Written request:
Print, unchanged, the lines of the listing starting with the line that contains "You are a computer-use" and running through the end of the listing, both included. Leave the pictures out.

*** Supplied data

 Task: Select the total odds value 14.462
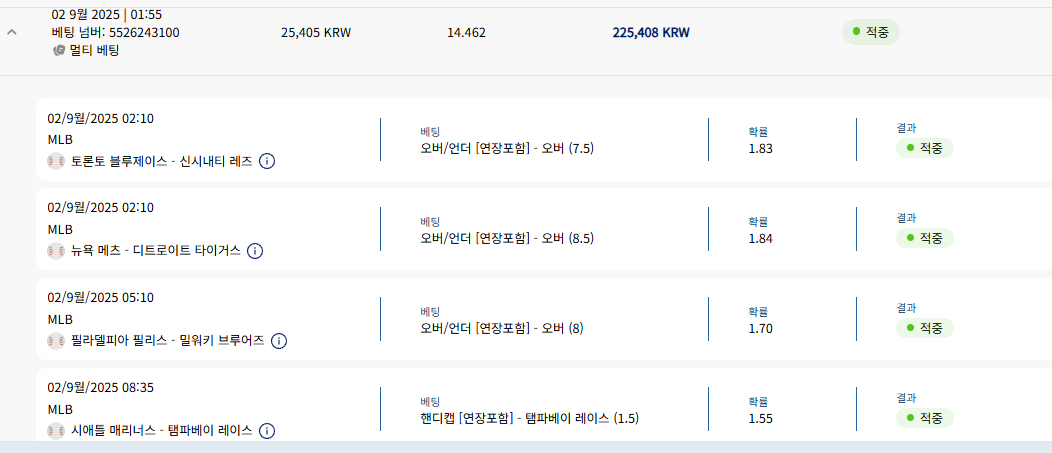(466, 33)
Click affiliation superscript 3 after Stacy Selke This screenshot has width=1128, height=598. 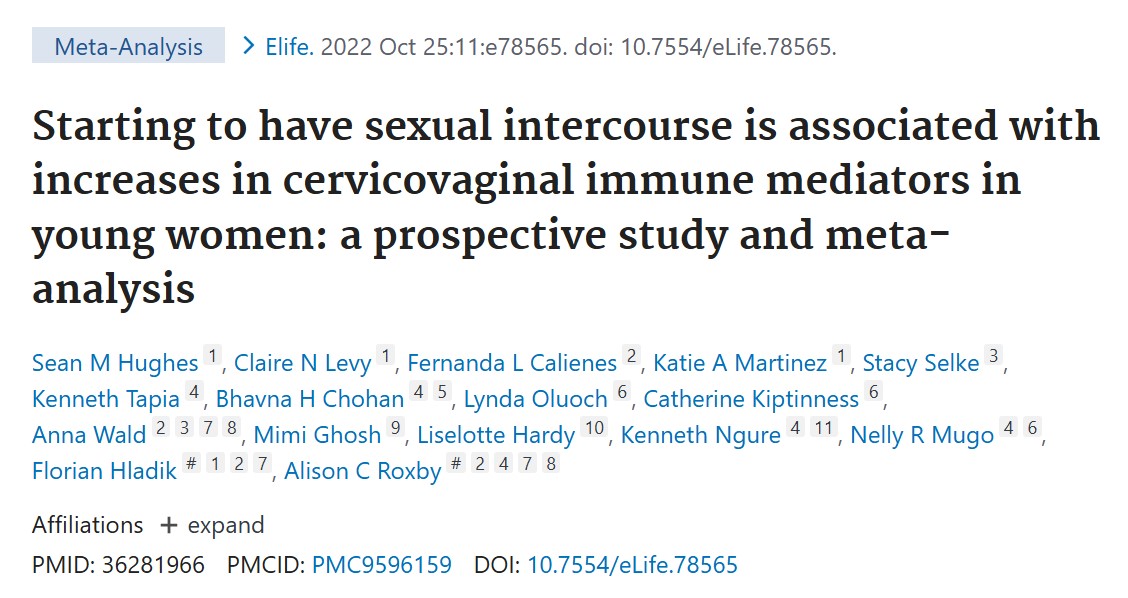[x=993, y=355]
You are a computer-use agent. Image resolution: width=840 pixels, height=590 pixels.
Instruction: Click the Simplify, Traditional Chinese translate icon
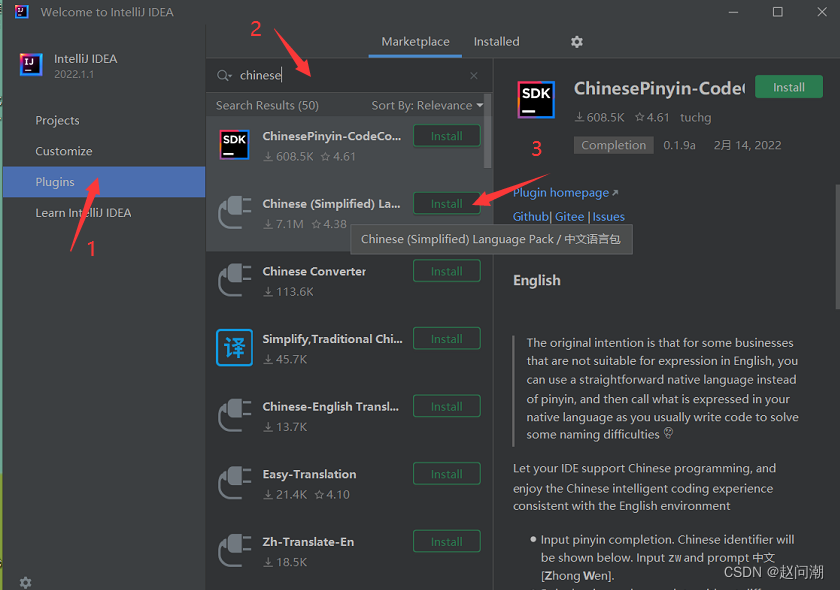tap(234, 347)
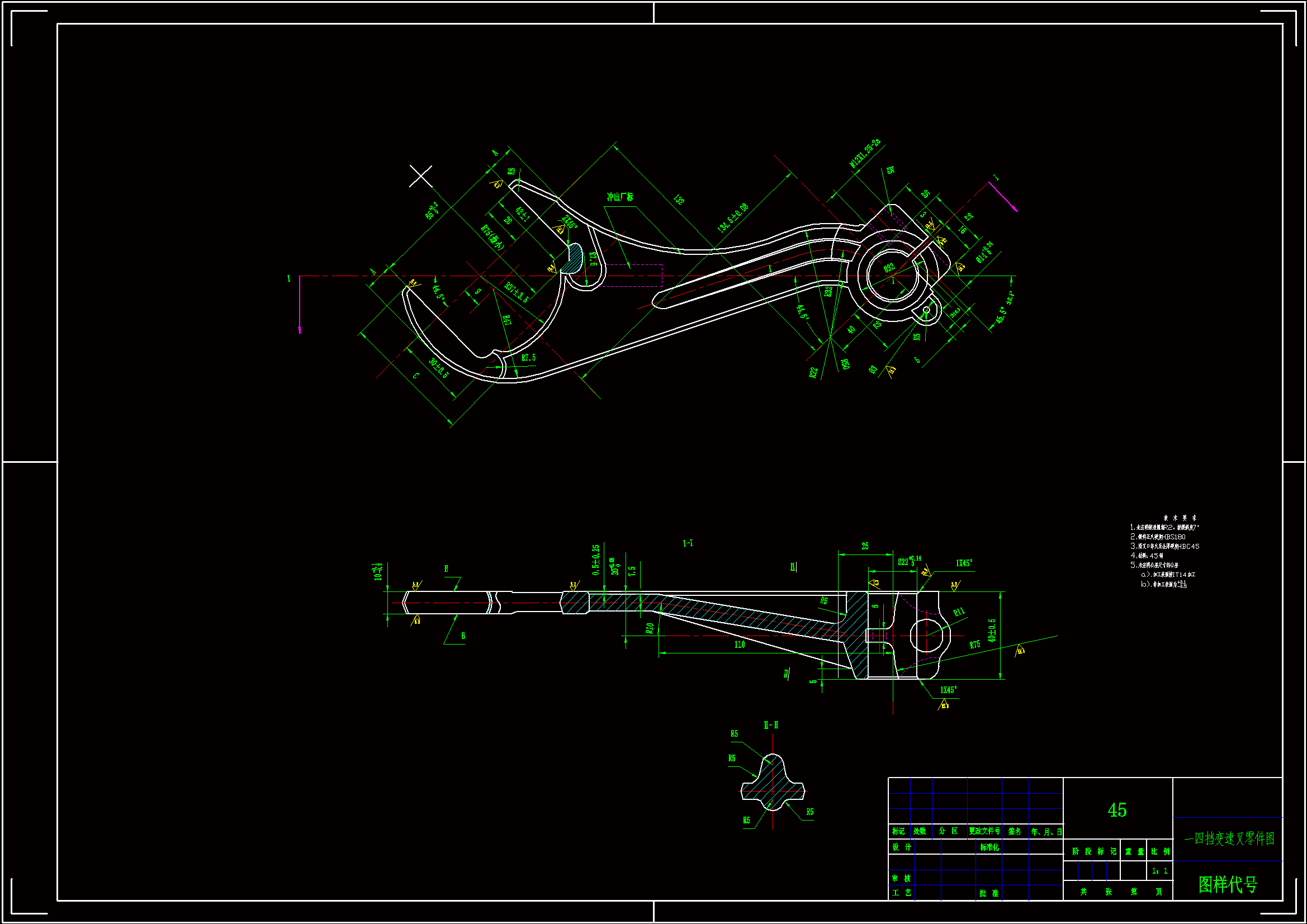Click the 40±0.5 height dimension

[992, 631]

******

Solution to the exercise:
You are a computer-use agent. Image resolution: width=840 pixels, height=590 pixels.
Instruction: Click the Simplify, Traditional Chinese translate icon
tap(234, 347)
Click the 40±0.5 height dimension

[992, 631]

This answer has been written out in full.